Spanplatten sind in der Möbelindustrie und beim Hausbau als vielfältiger und flexibler Werkstoff beliebt. Sie bestehen aus Sägespänen, Holzresten und Leim.

Foto: Uwe Dahlmann
Auch wenn man sie zumeist nicht sieht - Spanplatten sind bei der Möbelherstellung oft genauso wichtig wie Vollholz und Furniere. Aufgrund ihrer großen Flexibilität und vielfältigen Verwendungsmöglichkeiten sind Spanplatten daher schon seit den fünfziger Jahren aus der Möbelindustrie nicht mehr wegzudenken.

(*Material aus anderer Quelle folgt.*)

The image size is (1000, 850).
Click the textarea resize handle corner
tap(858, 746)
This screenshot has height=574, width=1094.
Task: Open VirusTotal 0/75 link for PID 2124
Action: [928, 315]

Erfunden wurden sie in den 1930er Jahren in Deutschland, die industrielle Fertigung von Spanplatten startete aber erst ein Jahrzehnt später. Heute werden Spanplatten weltweit eingesetzt. Hauptproduktionsgebiet ist Europa, hier sind Spanplatten - auch Flachpressplatten genannt - der meistverkaufte Werkstoff der Holzindustrie.

Aussehen

Spanplatten bestehen hauptsächlich aus Holzspänen, was man ihnen auch ansieht. Die zusammengepressten Späne bilden dabei eine mehr oder weniger gleichmäßige, glatte Oberfläche. Die oberste Schicht ist bei Spanplatten grundsätzlich feiner als die übrigen Schichten. Die Mittelschicht, die meistens die Hauptbelastung der Spanplatten aufnimmt, besteht aus großen, flachen Spänen. Die Farbe von Spanplatten ist mit hellem Holz vergleichbar. Spanplatten können mit Kunststoffen, Holzfurnieren, Folien oder Lack beschichtet sein.

Eigenschaften

Vorteile von Spanplatten:

  • günstiger Werkstoff
  • flexibel einsetzbar
  • große Produktbandbreite
  • Verwertung von Holzresten möglich

Spanplatten ermöglichen die günstige Herstellung von Möbeln. Denn Spanplatten bestehen aus Holzabfällen, die bei der Bearbeitung von Holz anfallen. Spanplatten geben mit dieser Weiterverwertung eine Grundvoraussetzung für eine effizientere Nutzung von Holz.
Bei der Produktion von Spanplatten werden Holzabfälle wie zum Beispiel Äste mit Sägespänen und Bindemitteln vermengt. Als Bindemittel dienen Kunstharzleime oder auch Zementmischungen. Diese Spanplatten-Masse wird unter Druck und Hitze in drei bis fünf Schichten zu Platten verarbeitet. Dabei haben Spanplatten einen Klebstoffanteil von unter zehn Prozent. Problematisch wird der Klebstoff in Spanplatten, wenn er mit der Zeit aushärtet und dabei Schadstoffe wie Formaldehyd freigibt. Spanplatten sind daher in Emissionsklassen eingeteilt und dürfen festgelegte Grenzwerte nicht überschreiten.
Es gibt Spanplatten in zahlreichen Varianten, die je nach Herstellungsverfahren unterschiedlich stabil oder flexibel sind. Werden der Masse aus Spänen und Bindemitteln bei der Produktion Holzschutzmittel beigefügt, sind die Spanplatten weitgehend gegen Pilzbefall geschützt und können auch draußen eingesetzt werden.

Verwendung

Nachteile von Spanplatten:

  • weniger stabil als Vollholz
  • keine natürliche Holzoberfläche
  • können Giftstoffe freisetzen

Spanplatten werden in vielen Bereichen als Holzwerkstoff gebraucht und in der Möbelindustrie, im Bauwesen und beim Innenausbau benutzt. Sie dienen zum Beispiel als Außenverkleidung, als Elemente für Wände, Dachschalungen und Decken. Im Möbelbau werden Spanplatten für Rückwände von Schränken oder Sofas und als Einlegeböden von Regalen verwendet. Bei der Renovierung oder dem Innenausbau dienen Spanplatten als Fußboden-Unterböden oder als Bauteile für Einbauschränke und Regale. Gerne werden Spanplatten auch von Heimwerkern und im Hobby-Bereich eingesetzt.